- Written instruction
Give the stretch of entries from the line containing "Identify the click" through the line containing "Accept (58, 951)" as a JSON list of strings, one string per line, with blank lines left out.

[Entries from a data source]

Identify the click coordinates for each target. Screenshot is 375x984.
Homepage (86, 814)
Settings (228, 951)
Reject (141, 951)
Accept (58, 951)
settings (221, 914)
==
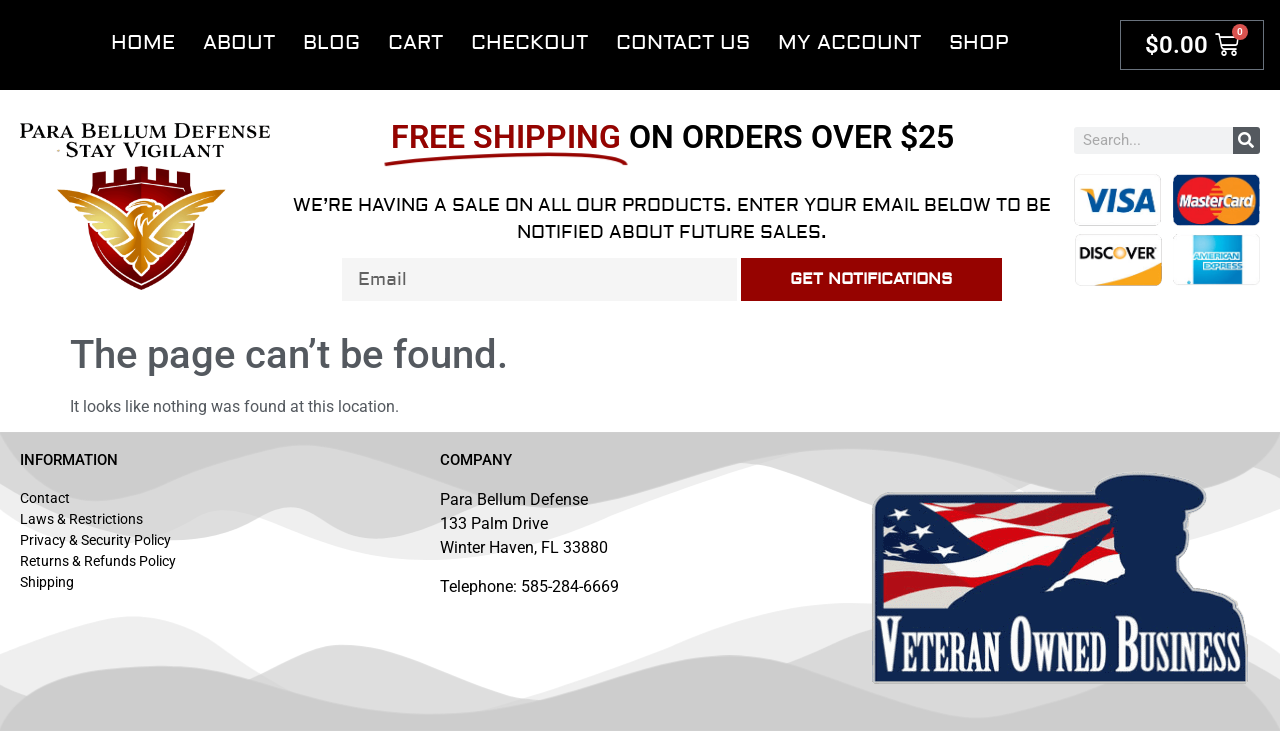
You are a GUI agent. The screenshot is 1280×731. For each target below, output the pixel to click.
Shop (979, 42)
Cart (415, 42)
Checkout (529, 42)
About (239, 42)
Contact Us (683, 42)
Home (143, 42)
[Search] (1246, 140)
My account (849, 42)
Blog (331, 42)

- Task response
[
  "Identify the click coordinates for each target. Screenshot is 375x984.",
  "Homepage (86, 814)",
  "Settings (228, 951)",
  "Reject (141, 951)",
  "Accept (58, 951)"
]